- [Source passage]:
>>

Rinspeed Inc. was founded in 1979 by Frank M. Rinderknecht and by the 1980s, Rinspeed had become the exclusive Swiss importer of AMG and AC Schnitzer vehicles. Rinspeed became synonymous with launches at the Geneva Motorshow, their first unveiling was, a turbocharged, modified Volkswagen Golf GTI with squared grille and headlamps. In 1981, Rinspeed returned to the show with a more heavily modified Golf called the Aliporta, featuring gullwing doors similar to those on the DeLorean. In the following years, Rinspeed showed concept Porsche's at the Geneva Motorshow including a heavily modified 930 Turbo known as the Rinspeed R39, at the time becoming a unique convertible 911 Turbo that was not in mainstream production and a R69 Turbo concept, a 911 Turbo coupe inspired by the Ferrari Testarossa. It is estimated 12 of the R69s were produced.

In the early 1990s, Rinspeed collaborated with Swiss artist Rolf Knie who hand painted a horse inspired design onto a Nissan 300ZX. Alongside the unique art, the Nissan was heavily modified with parts from suppliers including HKS. Moving through the 1990s and 2000s, Rinspeed continued to demonstrate heavily modified and unique concept cars including futuristic aluminimum bodied sports cars such as the R Roadster, the single seat kompogas powered Advantige R1, a Bugatti EB110 called the Cyan, and a two door, low roof Porsche Cayenne.

<<

- [Aim of the task]: Resume the Rinspeed history from the point where it stops, picking up after its last sentence.

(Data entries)
>>

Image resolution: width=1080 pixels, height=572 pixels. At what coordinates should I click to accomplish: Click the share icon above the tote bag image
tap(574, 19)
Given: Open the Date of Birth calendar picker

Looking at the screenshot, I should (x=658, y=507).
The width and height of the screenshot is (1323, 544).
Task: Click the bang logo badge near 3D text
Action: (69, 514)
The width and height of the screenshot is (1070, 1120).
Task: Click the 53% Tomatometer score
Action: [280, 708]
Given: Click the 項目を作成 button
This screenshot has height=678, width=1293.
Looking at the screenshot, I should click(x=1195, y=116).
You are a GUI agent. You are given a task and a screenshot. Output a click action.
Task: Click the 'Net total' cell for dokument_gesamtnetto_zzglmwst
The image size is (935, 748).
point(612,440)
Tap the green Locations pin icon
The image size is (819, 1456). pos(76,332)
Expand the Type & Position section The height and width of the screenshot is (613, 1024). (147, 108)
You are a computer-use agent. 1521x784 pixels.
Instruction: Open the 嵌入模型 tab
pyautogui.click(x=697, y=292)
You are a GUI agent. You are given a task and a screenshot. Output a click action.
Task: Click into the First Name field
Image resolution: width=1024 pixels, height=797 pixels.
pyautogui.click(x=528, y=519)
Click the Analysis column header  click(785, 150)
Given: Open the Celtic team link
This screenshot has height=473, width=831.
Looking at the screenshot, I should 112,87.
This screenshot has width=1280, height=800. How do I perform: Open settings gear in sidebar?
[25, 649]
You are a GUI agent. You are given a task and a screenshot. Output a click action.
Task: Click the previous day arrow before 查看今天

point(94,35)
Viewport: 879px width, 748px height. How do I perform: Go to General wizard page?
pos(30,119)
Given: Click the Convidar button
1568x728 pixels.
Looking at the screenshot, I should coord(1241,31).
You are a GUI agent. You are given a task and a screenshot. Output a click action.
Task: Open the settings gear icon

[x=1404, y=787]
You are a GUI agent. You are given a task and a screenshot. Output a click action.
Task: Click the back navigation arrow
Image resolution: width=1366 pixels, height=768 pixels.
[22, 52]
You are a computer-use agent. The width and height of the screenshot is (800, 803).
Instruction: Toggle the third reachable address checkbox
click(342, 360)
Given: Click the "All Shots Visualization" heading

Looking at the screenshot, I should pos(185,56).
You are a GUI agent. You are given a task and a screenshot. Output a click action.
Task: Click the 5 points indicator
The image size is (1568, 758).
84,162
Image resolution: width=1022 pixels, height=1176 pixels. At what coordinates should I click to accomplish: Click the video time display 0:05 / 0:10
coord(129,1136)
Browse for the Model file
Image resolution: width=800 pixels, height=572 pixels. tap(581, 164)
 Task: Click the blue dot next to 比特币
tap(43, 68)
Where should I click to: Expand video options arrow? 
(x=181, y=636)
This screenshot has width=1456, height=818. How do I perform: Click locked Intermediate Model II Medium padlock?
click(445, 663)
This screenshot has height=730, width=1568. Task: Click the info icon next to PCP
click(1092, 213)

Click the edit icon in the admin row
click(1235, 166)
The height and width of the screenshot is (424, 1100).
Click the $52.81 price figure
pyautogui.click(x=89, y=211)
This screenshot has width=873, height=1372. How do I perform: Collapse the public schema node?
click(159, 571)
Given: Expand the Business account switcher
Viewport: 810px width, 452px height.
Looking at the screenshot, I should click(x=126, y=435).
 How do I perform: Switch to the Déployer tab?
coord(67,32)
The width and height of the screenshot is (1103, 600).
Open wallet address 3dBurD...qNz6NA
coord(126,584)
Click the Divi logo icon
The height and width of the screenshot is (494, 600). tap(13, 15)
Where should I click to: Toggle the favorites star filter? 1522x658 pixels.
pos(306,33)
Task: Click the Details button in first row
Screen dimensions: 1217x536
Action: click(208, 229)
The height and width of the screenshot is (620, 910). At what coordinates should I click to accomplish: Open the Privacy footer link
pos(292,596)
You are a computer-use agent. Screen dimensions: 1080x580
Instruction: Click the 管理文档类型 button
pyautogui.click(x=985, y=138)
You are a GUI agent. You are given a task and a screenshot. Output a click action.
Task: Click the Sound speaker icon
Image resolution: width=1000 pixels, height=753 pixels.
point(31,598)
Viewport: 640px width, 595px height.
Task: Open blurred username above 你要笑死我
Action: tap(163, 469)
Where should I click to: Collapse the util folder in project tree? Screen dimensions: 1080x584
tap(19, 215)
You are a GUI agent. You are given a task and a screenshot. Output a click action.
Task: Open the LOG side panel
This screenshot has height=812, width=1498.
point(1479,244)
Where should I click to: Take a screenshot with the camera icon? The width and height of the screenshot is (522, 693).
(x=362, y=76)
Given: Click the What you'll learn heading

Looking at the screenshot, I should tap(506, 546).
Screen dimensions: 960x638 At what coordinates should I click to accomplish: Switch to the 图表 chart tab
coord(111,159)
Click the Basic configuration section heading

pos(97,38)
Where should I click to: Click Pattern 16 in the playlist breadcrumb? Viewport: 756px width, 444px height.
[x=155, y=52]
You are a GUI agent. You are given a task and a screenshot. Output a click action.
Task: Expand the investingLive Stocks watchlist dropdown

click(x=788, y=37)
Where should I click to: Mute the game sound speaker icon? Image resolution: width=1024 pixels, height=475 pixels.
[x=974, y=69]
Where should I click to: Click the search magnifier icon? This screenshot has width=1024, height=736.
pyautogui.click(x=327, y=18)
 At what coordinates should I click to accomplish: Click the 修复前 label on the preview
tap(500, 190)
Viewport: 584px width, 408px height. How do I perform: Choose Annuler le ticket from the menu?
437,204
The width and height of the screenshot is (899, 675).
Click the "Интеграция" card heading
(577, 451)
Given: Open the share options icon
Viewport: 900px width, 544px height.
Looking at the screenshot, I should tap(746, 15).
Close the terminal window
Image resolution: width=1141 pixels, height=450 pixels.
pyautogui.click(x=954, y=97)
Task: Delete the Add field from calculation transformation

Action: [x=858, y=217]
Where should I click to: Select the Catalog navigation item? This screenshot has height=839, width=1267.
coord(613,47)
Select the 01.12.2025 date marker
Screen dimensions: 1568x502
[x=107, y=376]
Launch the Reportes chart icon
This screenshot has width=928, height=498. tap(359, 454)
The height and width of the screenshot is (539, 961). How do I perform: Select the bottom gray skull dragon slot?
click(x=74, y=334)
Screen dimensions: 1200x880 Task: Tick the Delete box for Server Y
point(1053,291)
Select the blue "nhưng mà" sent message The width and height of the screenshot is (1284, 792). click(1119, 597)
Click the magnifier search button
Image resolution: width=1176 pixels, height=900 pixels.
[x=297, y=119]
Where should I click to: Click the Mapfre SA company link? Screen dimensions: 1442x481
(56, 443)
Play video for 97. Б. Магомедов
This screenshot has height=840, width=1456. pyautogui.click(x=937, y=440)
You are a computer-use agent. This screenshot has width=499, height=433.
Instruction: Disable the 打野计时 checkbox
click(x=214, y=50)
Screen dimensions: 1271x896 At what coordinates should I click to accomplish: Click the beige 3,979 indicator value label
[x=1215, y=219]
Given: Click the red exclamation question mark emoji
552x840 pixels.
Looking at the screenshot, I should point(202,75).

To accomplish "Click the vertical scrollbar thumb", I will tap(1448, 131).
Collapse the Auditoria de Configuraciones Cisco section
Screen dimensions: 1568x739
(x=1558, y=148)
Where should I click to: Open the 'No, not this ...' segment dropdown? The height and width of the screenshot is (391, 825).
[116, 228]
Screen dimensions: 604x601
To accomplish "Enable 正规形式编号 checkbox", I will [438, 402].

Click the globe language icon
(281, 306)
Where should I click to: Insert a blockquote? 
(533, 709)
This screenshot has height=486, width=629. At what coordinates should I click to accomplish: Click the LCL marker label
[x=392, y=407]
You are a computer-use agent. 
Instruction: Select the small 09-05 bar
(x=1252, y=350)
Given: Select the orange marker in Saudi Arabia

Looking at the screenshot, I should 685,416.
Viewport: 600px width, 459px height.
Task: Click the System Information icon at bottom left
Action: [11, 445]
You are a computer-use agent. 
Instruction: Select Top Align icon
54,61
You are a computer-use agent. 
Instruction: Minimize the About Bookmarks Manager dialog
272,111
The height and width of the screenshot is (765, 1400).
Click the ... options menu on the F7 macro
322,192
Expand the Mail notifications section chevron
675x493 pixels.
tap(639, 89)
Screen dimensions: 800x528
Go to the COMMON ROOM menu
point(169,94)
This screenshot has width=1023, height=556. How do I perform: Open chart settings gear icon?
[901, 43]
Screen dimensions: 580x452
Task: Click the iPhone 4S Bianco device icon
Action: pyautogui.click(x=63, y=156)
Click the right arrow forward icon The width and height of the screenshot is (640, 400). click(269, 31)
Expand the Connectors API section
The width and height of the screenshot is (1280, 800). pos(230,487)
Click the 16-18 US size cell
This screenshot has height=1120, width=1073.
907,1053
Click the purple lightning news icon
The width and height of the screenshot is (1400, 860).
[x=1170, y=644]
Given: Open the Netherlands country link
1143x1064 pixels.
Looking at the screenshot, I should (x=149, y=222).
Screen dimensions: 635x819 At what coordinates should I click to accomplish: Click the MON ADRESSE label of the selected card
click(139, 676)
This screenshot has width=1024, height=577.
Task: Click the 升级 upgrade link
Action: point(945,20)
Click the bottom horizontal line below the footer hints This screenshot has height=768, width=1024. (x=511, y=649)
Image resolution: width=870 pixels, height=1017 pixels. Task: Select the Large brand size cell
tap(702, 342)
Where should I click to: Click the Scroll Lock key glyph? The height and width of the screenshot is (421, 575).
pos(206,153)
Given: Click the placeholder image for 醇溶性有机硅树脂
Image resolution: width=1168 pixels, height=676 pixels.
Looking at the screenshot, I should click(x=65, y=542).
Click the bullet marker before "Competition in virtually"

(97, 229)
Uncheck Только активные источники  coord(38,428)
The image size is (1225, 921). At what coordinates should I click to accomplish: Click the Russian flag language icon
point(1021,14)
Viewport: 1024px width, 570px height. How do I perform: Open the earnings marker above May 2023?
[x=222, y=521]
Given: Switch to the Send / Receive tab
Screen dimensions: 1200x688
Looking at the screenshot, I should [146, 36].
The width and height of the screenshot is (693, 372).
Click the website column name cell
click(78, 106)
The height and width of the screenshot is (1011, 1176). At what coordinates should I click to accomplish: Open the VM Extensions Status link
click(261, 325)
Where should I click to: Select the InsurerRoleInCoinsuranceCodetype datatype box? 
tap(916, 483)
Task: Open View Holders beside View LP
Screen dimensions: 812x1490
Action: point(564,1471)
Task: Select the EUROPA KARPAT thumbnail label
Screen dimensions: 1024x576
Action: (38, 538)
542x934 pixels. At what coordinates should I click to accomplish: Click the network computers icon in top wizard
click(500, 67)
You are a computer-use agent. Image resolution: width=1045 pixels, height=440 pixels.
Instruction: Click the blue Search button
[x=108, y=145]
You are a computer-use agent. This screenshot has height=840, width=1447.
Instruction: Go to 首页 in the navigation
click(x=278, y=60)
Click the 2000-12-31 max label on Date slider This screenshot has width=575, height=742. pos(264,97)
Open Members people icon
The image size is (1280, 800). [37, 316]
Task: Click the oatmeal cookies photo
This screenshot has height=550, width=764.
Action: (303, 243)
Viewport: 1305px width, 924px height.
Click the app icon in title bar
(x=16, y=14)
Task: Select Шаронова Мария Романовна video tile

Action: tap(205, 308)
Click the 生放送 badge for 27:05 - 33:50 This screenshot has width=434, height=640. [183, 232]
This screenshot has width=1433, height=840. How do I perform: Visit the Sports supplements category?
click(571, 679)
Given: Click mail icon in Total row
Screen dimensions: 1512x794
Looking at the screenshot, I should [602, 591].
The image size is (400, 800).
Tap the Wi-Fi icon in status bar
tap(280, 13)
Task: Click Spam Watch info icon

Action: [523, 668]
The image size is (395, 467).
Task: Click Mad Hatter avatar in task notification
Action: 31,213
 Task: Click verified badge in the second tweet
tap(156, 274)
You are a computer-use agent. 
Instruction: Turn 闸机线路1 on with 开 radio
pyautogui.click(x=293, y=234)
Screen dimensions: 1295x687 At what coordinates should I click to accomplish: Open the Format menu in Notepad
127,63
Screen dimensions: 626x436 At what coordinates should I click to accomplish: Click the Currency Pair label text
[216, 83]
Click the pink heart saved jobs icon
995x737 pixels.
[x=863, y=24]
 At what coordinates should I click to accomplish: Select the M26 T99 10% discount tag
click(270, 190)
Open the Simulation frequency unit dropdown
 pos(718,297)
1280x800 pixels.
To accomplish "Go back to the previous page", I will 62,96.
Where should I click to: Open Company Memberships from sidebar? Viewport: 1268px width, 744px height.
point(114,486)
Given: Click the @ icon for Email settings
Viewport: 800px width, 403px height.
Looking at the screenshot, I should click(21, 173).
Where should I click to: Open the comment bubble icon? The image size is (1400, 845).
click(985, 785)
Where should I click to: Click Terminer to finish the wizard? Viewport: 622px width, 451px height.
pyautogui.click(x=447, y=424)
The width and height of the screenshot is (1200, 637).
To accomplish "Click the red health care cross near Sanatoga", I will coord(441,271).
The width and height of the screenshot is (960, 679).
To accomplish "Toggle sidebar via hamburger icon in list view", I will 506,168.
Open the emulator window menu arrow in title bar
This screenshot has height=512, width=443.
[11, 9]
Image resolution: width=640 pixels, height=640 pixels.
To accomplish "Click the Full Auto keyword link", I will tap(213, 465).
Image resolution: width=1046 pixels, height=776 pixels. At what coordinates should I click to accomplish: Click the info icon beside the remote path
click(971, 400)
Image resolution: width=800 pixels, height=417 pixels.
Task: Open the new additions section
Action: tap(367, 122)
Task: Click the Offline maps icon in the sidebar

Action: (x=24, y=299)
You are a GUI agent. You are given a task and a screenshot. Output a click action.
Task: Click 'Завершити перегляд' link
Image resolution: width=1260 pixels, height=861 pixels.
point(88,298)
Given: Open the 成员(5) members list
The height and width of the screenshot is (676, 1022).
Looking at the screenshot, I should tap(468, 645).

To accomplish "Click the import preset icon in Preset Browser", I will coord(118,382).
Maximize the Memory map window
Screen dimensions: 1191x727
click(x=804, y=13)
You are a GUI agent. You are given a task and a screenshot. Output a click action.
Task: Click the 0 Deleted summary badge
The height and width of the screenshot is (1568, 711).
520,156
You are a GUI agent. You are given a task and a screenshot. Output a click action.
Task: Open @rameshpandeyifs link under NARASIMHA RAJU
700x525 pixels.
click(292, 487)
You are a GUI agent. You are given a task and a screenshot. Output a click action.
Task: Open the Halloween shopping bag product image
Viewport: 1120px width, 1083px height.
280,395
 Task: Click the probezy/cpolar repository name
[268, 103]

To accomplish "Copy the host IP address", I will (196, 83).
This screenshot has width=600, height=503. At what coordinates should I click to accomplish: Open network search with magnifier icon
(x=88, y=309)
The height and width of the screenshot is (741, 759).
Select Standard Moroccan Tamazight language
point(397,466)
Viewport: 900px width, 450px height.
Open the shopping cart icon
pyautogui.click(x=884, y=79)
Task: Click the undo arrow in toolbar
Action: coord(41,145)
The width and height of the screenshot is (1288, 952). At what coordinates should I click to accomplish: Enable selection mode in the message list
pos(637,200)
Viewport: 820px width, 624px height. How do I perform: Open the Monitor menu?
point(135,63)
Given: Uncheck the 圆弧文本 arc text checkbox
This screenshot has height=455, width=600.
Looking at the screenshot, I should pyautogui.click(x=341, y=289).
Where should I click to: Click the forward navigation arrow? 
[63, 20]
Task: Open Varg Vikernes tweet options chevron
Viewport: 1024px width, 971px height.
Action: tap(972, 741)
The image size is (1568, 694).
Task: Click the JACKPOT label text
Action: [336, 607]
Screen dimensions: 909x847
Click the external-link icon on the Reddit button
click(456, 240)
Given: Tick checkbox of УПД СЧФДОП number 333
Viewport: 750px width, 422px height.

<<

- [Answer to this problem]:
In 2006, Rinspeed achieved the world record time for a hydrofoil crossing the English Channel utilising their Splash concept vehicle, taking 3h 14 minutes to cover 36km. Rinspeed continued with their amphibious car concepts in 2008 with the Squba, the world's first car that can be driven both on land and underwater. Rinspeed were inspired by the 1977 James Bond film The Spy Who Loved Me. The chassis from the Lotus Elise is used as the base for the sQuba.

Moving into the 2020s, Rinspeed have begun to specialise in micro and city mobility on projects such as the microSNAP.

==Concept cars==

- Rinspeed Speed-Art (1992)
- Veleno (1993)
- Cyan (1994)
- Roadster R + SC-R (1995)
- Yello Talbo (1996)
- Mono Ego (1997)
- E-Go Rocket (1998)
- X-Trem (1999)
- Rinspeed Tatooo.com (2000)
- Rinspeed Rone (2001)
- Presto (2002)
- Rinspeed Bedouin (2003)
- Rinspeed Splash (2004)
- Chopster (2005)
- Rinspeed Senso (2005)
- Rinspeed zaZen (2006)
- Rinspeed eXasis (2007)
- Rinspeed Le Mans 600 (2007)
- Rinspeed sQuba (2008)
- Rinspeed iChange (2009)
- Rinspeed UC? (2010)
- Rinspeed BamBoo (2011)
- Dock+Go (2012)
- MicroMax (2013)
- Etos (2016)
- Oasis (2017)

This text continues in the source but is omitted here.